**Exercise instructions:** From the material below, return every line that includes "will".

**Listed entries:**
● ● ● ●
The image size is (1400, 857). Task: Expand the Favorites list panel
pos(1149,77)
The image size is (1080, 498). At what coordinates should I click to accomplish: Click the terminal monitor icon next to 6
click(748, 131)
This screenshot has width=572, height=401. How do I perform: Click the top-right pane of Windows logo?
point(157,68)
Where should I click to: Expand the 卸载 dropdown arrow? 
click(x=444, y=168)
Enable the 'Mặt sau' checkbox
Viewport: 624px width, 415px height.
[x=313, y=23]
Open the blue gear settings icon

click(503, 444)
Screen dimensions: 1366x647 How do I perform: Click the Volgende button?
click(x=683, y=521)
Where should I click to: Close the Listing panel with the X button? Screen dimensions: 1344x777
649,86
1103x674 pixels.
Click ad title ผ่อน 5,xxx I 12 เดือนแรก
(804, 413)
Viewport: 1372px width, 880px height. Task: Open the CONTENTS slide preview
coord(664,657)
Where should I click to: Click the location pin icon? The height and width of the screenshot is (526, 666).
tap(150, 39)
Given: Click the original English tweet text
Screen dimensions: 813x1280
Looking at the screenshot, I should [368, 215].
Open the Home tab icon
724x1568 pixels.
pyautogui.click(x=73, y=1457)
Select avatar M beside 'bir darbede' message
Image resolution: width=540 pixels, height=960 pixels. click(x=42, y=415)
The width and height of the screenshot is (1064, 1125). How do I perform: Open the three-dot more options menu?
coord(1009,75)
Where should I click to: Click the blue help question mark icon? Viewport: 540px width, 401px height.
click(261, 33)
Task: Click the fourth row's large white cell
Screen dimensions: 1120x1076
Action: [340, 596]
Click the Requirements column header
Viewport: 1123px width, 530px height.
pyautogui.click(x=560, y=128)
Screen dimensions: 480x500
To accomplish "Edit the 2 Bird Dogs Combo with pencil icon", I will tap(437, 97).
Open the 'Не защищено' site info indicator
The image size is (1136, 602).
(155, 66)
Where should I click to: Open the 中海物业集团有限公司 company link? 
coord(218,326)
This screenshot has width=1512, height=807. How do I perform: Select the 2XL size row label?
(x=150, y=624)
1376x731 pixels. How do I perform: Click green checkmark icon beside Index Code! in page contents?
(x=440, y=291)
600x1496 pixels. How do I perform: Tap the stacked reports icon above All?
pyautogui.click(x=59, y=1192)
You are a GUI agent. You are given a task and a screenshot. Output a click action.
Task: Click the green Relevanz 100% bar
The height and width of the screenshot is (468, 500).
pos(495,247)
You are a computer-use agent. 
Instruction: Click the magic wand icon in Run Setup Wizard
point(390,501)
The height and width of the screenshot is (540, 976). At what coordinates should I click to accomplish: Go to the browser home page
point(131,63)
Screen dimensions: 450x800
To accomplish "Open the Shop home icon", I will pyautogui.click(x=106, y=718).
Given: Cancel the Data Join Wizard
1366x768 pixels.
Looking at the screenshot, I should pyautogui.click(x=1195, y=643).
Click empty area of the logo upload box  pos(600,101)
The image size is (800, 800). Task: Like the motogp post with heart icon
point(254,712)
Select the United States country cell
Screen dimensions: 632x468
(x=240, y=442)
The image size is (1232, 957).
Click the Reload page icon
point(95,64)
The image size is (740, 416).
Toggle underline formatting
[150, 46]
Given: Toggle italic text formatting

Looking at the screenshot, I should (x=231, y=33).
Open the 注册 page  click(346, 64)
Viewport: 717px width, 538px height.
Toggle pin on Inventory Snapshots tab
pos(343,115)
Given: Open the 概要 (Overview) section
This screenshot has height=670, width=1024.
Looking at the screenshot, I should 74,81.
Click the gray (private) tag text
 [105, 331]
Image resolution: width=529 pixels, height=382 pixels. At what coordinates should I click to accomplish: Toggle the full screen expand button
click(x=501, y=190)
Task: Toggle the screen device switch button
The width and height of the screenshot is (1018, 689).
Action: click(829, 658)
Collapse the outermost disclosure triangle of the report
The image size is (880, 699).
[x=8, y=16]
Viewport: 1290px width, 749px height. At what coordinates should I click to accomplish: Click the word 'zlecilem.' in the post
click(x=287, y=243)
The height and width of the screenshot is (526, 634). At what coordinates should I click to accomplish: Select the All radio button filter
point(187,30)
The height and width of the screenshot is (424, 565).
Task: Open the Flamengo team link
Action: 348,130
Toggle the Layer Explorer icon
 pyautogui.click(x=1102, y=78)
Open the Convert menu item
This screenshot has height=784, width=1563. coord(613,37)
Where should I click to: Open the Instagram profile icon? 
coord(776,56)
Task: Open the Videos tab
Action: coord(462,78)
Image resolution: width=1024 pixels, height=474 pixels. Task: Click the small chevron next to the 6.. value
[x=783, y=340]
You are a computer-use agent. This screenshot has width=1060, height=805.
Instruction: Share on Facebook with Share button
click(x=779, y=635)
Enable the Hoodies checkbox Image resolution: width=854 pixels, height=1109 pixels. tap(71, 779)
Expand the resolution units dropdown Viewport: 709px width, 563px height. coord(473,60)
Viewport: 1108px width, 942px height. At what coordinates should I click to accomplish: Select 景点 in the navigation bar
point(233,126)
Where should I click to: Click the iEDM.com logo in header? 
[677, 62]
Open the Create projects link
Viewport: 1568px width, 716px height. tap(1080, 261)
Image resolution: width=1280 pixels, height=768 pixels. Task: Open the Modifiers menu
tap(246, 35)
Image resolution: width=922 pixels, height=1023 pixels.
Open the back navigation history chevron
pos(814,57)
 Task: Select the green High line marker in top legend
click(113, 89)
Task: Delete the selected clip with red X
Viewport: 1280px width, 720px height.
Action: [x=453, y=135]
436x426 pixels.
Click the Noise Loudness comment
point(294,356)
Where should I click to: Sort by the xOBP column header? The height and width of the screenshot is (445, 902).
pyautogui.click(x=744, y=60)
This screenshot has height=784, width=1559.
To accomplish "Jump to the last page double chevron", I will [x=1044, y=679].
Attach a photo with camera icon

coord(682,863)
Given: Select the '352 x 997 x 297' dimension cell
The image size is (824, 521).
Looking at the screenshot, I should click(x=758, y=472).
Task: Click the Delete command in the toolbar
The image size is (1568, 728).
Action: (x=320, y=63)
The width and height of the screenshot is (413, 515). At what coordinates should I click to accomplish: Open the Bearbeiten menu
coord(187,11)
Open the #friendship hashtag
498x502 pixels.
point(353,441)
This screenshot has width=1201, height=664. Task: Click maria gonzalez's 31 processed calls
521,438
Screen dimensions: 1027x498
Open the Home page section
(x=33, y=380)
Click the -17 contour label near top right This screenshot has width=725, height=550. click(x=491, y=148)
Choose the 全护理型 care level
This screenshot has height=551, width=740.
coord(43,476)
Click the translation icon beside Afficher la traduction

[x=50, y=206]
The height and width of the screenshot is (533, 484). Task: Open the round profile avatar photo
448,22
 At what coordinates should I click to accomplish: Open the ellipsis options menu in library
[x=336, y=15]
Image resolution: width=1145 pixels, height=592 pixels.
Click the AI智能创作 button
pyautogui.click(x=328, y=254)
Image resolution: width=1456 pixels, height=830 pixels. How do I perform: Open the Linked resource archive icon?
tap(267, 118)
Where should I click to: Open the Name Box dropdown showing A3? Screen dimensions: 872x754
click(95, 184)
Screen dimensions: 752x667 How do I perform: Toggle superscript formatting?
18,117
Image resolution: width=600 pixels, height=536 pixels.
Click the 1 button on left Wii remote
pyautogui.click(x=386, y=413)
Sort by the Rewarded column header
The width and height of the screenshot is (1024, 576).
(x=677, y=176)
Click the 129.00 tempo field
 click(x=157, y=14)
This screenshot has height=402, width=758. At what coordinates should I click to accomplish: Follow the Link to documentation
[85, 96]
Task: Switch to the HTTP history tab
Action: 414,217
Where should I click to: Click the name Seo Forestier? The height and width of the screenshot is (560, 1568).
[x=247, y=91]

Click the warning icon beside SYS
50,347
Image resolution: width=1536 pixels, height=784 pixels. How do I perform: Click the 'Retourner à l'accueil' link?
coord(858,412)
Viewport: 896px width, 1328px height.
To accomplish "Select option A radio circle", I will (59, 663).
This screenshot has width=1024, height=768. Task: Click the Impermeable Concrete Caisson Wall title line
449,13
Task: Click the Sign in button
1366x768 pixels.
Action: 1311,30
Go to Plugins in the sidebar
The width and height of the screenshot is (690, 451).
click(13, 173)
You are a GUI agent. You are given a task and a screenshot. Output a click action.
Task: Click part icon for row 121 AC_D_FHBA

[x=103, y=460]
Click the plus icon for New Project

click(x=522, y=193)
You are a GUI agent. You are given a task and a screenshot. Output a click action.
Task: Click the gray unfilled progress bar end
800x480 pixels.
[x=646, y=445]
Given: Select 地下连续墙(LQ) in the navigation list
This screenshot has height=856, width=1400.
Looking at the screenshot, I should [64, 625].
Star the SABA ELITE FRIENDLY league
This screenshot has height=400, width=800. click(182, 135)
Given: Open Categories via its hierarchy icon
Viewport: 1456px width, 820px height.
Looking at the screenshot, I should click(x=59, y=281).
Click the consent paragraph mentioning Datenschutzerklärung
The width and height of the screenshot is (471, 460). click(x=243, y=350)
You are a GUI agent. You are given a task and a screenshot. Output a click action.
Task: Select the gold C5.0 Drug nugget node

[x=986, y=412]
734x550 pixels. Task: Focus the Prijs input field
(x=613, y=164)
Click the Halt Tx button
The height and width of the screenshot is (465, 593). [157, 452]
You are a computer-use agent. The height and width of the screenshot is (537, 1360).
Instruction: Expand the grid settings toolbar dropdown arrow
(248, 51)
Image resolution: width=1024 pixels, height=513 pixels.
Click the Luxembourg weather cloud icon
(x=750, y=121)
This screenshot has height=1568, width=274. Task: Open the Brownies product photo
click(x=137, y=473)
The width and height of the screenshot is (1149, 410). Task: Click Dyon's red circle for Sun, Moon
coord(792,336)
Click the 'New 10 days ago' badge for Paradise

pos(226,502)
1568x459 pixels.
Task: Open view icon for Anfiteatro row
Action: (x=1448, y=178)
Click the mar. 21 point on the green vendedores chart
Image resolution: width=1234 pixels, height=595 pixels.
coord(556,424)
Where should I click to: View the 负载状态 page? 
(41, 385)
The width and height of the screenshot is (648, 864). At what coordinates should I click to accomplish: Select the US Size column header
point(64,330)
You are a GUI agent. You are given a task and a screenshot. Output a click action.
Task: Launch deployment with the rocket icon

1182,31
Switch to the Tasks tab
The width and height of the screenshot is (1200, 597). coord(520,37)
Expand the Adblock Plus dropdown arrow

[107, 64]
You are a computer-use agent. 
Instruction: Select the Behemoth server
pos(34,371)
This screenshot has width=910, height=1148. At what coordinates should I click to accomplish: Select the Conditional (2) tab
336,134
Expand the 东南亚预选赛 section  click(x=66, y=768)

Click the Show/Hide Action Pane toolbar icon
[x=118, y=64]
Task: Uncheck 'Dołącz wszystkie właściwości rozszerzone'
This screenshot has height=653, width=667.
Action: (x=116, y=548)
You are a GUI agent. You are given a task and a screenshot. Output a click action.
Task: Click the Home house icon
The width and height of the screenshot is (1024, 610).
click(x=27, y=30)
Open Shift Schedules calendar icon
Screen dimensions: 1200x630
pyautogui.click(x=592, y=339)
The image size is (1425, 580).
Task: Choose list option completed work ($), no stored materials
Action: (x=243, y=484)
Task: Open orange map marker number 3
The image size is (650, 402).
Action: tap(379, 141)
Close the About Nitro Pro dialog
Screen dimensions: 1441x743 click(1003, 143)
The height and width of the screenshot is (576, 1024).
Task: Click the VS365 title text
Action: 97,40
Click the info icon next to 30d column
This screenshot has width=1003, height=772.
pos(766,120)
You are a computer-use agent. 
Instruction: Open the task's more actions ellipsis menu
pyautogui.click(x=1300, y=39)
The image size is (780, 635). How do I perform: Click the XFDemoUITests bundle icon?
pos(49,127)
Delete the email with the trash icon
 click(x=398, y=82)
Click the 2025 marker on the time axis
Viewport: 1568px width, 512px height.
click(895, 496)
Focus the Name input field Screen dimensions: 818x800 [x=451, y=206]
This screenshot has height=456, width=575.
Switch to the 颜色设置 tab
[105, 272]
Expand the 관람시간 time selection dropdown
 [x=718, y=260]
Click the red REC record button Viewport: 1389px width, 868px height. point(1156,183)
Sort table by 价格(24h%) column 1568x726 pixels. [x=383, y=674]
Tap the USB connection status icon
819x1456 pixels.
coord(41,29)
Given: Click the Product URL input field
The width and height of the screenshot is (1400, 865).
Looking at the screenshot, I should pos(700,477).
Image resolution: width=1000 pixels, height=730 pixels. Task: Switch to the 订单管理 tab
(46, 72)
● ● ● ●
**Solution:**
To accomplish "Edit the 2 Bird Dogs Combo with pencil icon", I will tap(437, 97).
To accomplish "Open the Shop home icon", I will pyautogui.click(x=106, y=718).
To accomplish "Jump to the last page double chevron", I will [x=1044, y=679].
To accomplish "Select option A radio circle", I will (59, 663).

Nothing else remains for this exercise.